そこで、本書では「人は何に影響を受けているのか?」という問いを立てて、行動経済学の理論を分類してみました。この分類方法に明確な定義や根拠はないのですが、ユーザーの立場から考えて、ビジネスに活用できることを目的として考えた結果、8種類のバイアスに整理できました。
- バイアス1. 人は相手を気にする
- バイアス2. 人は周囲に左右される
- バイアス3. 人は時間で認識が変わる
- バイアス4. 人は距離を意識する
- バイアス5. 人は条件で選択を変える
- バイアス6. 人は枠組みで理解する
- バイアス7. 人は気分で反応する
- バイアス8. 人は決断にとらわれる
それぞれは2章で詳しく解説しますが、ここでは8種類それぞれの位置付けを、大きく2つの要因に分けて紹介します。
バイアス1-4は環境要因で、社会や暮らしの中での影響に関係しています。機械であれば、環境がどうであれ空気を読むことはしませんが、人はそうはいきません。目の前に相手がいたり、周囲に人がいたり、時間や空間の距離によっても、認知の仕方や判断は変わります。
バイアス5-8は心理要因で、情報のインプットにフィルターがかかっている状態です。人は機械よりも多くの情報を受け取ってしまうため、判断にムラがあります。考えの前提となる条件があったり、考える枠組みが設定されていたり、そのときの気分や過去の決断にも影響を受けます。
このように全体像を捉えると、行動経済学のすべての理論を知っていなくても、ユーザーが何に影響を受けているかを推察することができるようになります。もしかすると、理論としてまだ確立されていなくても、新しいバイアスの要因を見つけることができるかもしれません。

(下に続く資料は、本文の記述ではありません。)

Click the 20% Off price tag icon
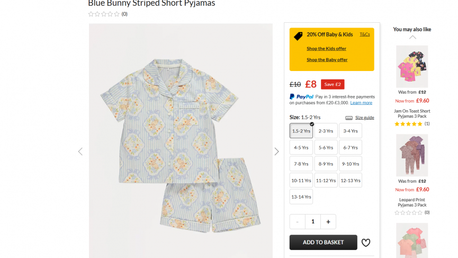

ビジネスでバイアスを見つけるためには、何よりもまず、ユーザーを観察することから始めましょう。漠然とした観察では気付きにくいことも、観点を持っていると多くの発見ができるはずです。8つの分類は言い換えると、ユーザーを観察するときのチェック項目ともいえます。
ピア効果(一緒だと頑張れる)
要約
- 相手の適度なプレッシャーがあるとパフォーマンスが上がる
- 競う相手とは程よい力量でフラットな関係であること
- 競いつつも意識は相手ではなく自身に向けること
行動の特徴
なぜ、100m走は1人で走らないのでしょうか。その理由は、誰かと一緒だと頑張り合って、パフォーマンスが上がるからです。このような、隣に誰かいると頑張れる現象を「ピア効果」といいます。ペア(Pair)ではなくピア(Peer)で、年齢・地位・能力などが同じ同僚や仲間という意味です。ピア効果は、仲間・同僚・ライバルがお互いの活動に影響を受けて負けられないという意識がはたらき、その結果としてパフォーマンスの向上につながります。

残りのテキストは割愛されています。